ISLAM/ Farouq: dietro gli attacchi c’è l’Arabia Saudita, ma nessuno lo dice

martedì 18 settembre 2012
“Il Profeta (la pace e la benedizione di Dio siano su di lui) ha detto: ‘Se un uomo promette pace e protezione a un altro uomo e poi lo uccide, io non ho nulla a che vedere con l’assassino, nemmeno se l’uomo ucciso è un miscredente'”. Wael Farouq, professore di Lingua araba nell’American University del Cairo, prima di iniziare questa intervista con IlSussidiario.net, ci tiene a citare questo passo del Corano. Il motivo, spiega, è che dopo le violenze dei giorni scorsi in cui, tra gli altri, è rimasto ucciso l’ambasciatore americano in Libia, è importante distinguere.
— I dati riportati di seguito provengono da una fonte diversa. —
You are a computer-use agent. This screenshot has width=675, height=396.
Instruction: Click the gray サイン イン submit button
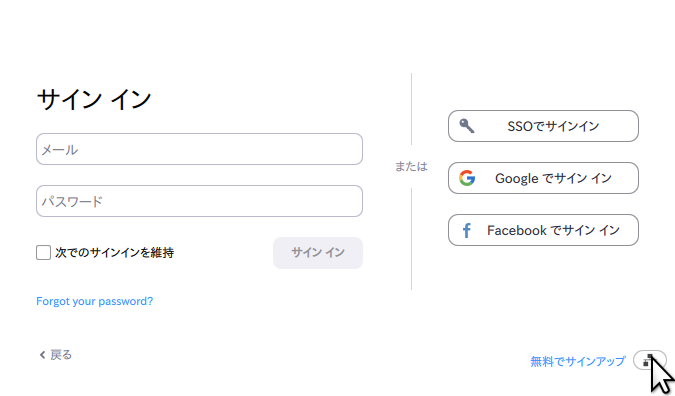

Tra chi, dice, ed è una minoranza, fomenta violenze e odio per motivi puramente politici e quanti, la stragrande maggioranza, segue i precetti dell’Islam senza distorcerli. “Quanto è successo” dice “è del tutto contrario agli insegnamenti dell’Islam, la mia religione. L’Islam non permette a nessuno di uccidere un’altra persona per aver insultato il Profeta o l’Islam stesso”. Anche il fatto che in piazza al Cairo ci fosse chi ostentava immagini di Osama bin Laden, secondo Farouq, non deve trarre in inganno: “Erano poche centinaia di persone, gente ignorante molta della quale viene anche pagata per fare ciò che ha fatto”. Il problema, aggiunge, si nasconde dietro al fatto che “l’autentica malattia dell’Islam si chiama wahabismo, di cui l’Arabia Saudita è il massimo rappresentante. Ma siccome quel Paese controlla una grande parte della produzione del petrolio, nessuno nel mondo occidentale ha il coraggio di dire la verità al proposito e condannare l’Arabia Saudita”.